Attitudes towards sex and sexuality are becoming more progressive every day, and as each generation grows up and begins to raise kids, their attitudes towards sexual education also continue to evolve. Studies show that millennial parents are more sex-positive than older parents, and that’s a good thing for the next generation. Sex-positive parenting doesn’t mean encouraging your kids to have sex, rather, it’s about not discouraging them. In addition to being accepting of premarital sex and LGBTQ people, sex-positive parents refuse to lie to their kids about sex or try to police their kids’ sexuality.
While parents of the last few generations might have taught their children that sex is only for people who are "in love," mom and writer Lea Grover argued in the Huffington Post that not only is that factually inaccurate, teaching kids that sex and love go hand in hand can lead to teens falsely equating the two, assuming that someone must love them if they have sex with them, or even thinking that they’re obligated to have sex with someone if they believe they're in love. Sex-positive parenting also means acknowledging that parents don’t own their kids’ bodies, and can’t forbid them from having sex. Proponents believe that dictating what a child can and can’t do with their body sets a precedent for others to do the same.
In a study of 33,000 U.S. adults spanning 30 years, researchers found that millennials are more accepting of premarital sex and same-sex relationships than their older counterparts.
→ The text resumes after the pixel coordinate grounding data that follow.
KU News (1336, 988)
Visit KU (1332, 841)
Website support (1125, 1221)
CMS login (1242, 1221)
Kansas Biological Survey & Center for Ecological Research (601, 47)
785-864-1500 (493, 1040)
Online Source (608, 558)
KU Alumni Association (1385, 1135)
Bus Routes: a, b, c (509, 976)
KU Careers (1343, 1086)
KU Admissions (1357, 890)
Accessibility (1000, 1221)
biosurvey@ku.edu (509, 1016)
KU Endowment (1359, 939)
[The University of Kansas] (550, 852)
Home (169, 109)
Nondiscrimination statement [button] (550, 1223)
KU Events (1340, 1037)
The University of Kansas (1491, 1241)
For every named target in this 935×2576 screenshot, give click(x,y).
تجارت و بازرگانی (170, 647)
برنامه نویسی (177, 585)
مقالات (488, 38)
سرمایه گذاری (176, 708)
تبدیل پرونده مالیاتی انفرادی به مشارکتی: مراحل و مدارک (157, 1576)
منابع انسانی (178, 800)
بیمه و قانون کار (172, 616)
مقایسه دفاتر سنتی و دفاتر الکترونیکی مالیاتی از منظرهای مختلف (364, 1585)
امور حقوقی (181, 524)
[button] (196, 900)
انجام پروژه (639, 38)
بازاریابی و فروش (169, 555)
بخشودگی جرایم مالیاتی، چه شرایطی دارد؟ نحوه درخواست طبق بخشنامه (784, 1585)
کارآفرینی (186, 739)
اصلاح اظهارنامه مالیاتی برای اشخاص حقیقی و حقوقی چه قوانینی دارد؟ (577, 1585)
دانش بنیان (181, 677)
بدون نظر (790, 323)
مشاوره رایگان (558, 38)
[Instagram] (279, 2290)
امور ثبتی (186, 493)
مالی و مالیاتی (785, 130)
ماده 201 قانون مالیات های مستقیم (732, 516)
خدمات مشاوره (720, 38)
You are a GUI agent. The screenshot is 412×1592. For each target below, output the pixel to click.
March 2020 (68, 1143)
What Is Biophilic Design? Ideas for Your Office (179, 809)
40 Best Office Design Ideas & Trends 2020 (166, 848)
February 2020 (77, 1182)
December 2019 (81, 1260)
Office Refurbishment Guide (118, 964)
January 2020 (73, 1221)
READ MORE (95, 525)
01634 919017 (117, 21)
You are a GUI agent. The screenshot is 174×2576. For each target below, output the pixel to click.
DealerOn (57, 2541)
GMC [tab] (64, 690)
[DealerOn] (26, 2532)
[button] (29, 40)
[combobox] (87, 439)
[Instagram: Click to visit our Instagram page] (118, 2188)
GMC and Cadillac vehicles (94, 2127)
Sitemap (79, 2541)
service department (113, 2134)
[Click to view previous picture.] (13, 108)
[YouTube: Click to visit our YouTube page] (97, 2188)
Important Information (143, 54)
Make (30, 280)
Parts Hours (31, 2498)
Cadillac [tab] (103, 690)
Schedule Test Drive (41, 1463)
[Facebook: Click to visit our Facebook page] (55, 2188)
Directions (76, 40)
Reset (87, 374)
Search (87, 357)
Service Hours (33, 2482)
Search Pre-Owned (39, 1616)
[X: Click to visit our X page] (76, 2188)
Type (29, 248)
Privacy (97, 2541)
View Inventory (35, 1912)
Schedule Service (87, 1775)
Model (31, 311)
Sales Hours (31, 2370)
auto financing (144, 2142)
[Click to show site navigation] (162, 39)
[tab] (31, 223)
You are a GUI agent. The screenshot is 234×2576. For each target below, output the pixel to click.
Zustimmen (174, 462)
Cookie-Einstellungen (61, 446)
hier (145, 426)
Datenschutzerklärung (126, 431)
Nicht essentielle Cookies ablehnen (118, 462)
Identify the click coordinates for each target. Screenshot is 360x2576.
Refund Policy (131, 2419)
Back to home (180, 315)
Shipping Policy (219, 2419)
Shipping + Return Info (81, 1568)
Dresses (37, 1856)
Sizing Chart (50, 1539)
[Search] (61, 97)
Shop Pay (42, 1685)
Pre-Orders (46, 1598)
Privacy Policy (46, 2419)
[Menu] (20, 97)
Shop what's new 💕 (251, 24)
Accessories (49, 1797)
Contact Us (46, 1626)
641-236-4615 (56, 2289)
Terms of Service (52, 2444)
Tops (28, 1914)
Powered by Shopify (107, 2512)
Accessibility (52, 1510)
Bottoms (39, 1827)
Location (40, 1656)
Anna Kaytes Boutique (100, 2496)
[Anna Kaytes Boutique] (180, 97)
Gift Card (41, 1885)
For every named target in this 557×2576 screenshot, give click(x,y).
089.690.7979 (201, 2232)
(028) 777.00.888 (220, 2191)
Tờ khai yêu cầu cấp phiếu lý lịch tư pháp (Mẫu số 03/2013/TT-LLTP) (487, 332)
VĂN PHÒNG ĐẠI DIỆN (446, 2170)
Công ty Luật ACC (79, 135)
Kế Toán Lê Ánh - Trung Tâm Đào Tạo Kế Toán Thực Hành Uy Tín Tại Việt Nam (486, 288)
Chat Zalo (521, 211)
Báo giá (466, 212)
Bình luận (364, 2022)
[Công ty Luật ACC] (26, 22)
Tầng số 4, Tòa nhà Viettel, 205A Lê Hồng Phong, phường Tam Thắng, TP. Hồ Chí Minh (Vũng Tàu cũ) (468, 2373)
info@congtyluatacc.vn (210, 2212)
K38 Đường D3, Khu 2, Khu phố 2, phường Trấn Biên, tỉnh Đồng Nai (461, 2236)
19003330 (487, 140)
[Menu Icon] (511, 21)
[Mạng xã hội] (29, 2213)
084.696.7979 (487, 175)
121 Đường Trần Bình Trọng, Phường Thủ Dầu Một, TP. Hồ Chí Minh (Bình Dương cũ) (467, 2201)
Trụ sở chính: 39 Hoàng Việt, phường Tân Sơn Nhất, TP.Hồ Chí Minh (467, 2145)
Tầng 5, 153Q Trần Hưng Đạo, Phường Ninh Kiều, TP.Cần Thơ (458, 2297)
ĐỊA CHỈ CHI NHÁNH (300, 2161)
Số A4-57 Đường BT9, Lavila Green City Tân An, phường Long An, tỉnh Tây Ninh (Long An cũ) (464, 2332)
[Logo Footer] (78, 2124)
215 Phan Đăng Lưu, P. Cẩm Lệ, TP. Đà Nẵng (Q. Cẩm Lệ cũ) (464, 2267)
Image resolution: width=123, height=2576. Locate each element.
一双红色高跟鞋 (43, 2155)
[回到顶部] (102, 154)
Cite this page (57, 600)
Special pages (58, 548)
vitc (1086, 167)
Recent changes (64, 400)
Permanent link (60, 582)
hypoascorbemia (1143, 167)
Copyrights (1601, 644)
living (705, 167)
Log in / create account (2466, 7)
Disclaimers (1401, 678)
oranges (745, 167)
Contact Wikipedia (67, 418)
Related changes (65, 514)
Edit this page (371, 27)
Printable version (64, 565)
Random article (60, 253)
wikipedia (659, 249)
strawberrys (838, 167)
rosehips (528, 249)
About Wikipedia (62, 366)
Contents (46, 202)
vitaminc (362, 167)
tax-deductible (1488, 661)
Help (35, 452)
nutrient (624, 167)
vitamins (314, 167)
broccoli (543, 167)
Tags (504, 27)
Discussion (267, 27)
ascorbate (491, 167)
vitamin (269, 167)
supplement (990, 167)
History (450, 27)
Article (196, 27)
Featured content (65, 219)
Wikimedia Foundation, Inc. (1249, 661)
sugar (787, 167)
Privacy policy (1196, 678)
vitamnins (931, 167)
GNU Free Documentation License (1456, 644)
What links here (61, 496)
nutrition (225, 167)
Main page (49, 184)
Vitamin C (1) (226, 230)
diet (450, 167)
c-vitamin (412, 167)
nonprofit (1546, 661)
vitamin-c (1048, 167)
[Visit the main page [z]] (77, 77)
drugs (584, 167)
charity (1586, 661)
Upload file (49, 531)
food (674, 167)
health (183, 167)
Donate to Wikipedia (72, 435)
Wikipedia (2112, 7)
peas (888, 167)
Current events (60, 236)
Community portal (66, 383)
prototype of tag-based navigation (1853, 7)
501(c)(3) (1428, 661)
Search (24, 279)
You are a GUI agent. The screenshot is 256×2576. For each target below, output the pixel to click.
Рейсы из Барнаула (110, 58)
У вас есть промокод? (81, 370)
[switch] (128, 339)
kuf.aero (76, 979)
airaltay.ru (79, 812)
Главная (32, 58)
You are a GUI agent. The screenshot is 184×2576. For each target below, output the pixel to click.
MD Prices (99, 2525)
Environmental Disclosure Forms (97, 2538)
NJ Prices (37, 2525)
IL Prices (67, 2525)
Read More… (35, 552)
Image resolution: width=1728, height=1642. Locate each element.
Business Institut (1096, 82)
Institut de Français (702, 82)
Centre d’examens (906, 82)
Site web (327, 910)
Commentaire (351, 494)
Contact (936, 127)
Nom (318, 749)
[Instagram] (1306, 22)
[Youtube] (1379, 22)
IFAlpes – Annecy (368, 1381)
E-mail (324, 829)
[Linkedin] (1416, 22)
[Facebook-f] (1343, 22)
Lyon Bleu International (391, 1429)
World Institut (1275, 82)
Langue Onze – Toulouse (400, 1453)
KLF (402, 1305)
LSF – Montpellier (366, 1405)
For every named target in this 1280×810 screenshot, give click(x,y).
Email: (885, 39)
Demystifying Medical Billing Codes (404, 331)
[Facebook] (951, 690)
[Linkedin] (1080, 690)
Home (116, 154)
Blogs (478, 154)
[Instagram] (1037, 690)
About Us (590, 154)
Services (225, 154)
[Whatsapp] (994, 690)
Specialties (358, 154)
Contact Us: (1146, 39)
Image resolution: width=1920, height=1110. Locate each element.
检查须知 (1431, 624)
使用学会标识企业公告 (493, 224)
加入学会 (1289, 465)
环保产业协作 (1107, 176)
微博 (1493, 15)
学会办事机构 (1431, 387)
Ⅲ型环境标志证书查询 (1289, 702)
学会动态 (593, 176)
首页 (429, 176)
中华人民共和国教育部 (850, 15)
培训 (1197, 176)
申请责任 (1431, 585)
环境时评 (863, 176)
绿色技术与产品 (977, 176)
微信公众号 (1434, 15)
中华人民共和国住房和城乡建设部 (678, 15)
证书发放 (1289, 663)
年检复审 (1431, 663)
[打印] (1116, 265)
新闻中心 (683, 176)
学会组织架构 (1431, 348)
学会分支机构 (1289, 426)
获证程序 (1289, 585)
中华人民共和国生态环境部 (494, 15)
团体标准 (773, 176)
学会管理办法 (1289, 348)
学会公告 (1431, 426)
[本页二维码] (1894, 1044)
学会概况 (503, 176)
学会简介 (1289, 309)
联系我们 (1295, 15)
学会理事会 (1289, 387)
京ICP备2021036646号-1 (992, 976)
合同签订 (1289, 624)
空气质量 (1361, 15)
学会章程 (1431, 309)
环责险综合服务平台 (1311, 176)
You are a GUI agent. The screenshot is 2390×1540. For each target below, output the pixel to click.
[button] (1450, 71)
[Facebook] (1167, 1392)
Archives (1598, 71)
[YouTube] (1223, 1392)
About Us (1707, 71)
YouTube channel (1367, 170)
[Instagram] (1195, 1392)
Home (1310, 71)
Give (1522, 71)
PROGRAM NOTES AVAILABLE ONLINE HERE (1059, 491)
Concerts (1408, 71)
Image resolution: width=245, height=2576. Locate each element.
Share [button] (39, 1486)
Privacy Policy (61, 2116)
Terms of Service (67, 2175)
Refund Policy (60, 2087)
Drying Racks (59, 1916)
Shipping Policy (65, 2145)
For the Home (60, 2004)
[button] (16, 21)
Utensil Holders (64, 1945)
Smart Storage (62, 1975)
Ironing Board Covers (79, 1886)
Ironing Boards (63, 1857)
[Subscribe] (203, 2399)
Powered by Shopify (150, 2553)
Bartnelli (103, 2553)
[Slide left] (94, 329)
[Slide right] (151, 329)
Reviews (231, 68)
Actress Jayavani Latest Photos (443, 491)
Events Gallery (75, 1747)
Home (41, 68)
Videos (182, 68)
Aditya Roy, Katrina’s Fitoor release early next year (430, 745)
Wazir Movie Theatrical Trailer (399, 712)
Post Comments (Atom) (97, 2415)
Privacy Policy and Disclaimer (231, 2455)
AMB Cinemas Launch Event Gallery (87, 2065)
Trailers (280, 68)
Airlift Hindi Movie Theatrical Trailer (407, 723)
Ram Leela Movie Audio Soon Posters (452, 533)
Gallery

Acceptance of premarital sex rose with the baby boomers (they were raised in the era of free love, after all), then dipped a bit with Generation X before millennials became the most accepting ever, at 58 percent. However, millennials tend to have fewer sex partners than their parents or even grandparents did.
Even back in 2004, when the first millennials were beginning to have children and the last ones were just being born, surveys clearly demonstrated that nearly all parents were supportive of comprehensive sex education, which is great, because research shows that abstinence-only programs do not prevent teen sex, and in fact, kids who are coerced into signing "virginity pledges" are actually less likely to use contraception, and more likely to have oral and anal sex (since this type of "education" often operates under the heteronormative fallacy that P-in-V sex is the only "real" sex).
And sex education shouldn't just be limited to school. According to Advocates for Youth, multiple studies have demonstrated positive results when parents are open with their kids about sex: they're more likely to use condoms, less likely to engage in sexually risky behavior, and report enjoying a closer relationship with their parents than kids whose parents don't talk to them about sex. And today's parents are going even further, teaching kids about consent by refusing to force them to hug people, asking before touching them, and teaching them that no means no, beginning with tickles. The next generation just might be the most emotionally healthy yet, as far as sex in concerned. Go ahead and enjoy your parenting trophy, millennials. You really earned it.